Y esto es así porque a Rupit i Pruït no se va en un Opel Corsa o en un Renault Megane. O sea, sí, se va en cualquiera de esos coches, pero lo cierto es que conforme enfilas la C-17 o la C-25, tu coche se convierte automáticamente en el Delorean.
Ir a Rupit i Pruït es ir a la Edad Media.
Estirando el chicle de la ficción, de Regreso al Futuro, masticado en el último párrafo, también se podría decir que el pueblo podría haber servido de inspiración para la ambientación de un capítulo de (Des)encanto, la última serie de Matt Groening.
El pueblo -que antes de 1977 (fecha en la que Rupit y Pruït se unieron) eran los pueblos- está escondido entre ríos y rocas de montaña. Tanto es así que no falta quien dice que lo mejor de venir aquí no es el pueblo en sí, sino que lo mejor son las excursiones: las rutas para senderistas.

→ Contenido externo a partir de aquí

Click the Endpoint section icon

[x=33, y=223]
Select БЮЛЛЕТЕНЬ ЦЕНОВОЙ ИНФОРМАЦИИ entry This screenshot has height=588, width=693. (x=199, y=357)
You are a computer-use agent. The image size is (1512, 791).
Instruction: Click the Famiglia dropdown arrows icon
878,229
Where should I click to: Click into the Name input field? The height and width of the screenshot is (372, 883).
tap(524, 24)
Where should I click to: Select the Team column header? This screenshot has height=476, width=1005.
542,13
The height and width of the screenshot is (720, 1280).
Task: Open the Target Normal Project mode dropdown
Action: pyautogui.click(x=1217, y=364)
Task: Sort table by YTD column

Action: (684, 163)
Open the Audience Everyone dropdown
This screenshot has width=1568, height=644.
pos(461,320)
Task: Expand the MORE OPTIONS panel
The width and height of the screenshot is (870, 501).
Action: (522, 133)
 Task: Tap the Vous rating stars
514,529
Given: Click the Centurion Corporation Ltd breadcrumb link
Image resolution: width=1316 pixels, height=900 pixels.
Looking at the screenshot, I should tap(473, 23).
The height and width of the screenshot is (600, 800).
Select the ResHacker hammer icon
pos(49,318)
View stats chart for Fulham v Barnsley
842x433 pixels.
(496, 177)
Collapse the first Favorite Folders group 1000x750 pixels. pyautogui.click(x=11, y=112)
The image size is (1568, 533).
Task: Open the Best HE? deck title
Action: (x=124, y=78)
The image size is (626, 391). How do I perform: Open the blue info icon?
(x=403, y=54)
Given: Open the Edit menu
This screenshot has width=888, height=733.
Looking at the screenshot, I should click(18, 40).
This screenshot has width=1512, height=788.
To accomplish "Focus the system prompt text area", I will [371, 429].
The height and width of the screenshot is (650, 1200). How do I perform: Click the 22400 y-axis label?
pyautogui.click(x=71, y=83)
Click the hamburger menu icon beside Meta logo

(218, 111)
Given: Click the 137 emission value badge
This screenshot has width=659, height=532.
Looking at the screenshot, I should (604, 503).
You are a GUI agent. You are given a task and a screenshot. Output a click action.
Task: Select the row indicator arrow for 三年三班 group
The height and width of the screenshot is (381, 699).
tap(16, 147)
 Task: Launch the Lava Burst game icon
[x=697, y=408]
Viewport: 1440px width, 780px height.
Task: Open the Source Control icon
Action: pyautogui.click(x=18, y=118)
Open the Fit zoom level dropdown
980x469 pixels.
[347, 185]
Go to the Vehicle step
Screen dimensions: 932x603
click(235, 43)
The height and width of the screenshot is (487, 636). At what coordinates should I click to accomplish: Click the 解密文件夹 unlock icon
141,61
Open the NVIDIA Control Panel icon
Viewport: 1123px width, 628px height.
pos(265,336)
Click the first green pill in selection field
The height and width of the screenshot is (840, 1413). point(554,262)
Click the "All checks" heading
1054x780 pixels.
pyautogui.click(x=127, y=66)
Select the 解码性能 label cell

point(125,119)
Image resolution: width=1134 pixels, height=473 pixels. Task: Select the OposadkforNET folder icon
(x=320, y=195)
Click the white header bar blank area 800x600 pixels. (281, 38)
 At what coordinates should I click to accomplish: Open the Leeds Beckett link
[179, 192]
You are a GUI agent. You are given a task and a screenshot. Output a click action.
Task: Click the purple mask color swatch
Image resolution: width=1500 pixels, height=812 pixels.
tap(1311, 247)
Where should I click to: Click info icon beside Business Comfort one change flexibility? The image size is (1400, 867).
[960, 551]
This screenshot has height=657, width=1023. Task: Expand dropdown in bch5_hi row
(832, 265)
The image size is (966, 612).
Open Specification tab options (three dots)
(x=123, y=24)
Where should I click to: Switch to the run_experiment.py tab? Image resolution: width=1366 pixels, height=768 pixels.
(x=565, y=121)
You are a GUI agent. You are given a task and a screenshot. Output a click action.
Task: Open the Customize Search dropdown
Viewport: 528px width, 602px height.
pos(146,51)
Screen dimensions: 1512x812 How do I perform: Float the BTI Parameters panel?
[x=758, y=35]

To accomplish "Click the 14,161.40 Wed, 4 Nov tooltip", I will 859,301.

El contraste, quien ha ido lo sabe, con la ciudad es brutal: calles y fachadas empedradas. Cuando uno está en Rupit i Pruït tiene la sensación de que las palabras yeso, pladur o ladrillo ni siquiera han sido escuchadas por los autóctonos del lugar.
Esa circunstancia, amén de construcciones como la iglesia de San Juan de Fábregas, su castillo o su espectacular puente colgante, bien le vale la figuración obligatoria en cualquiera de las guías o artículos de mejores-pueblos-medievales-de-España.
A tu llegada, por cierto, y valga la obviedad, olvídate de usar el coche. Muchos de sus caminos son sólo aptos para el trayecto a pie, dado que además de empedradas, una de las características de sus calles es que son escalonadas.
El caso es que, a modo de cierre del artículo, aquí va una confesión: Rupit y Pruït es una de nuestras debilidades. Ya hemos hablado varias veces de estos dos pequeños pueblecillos que convergen en un solo municipio.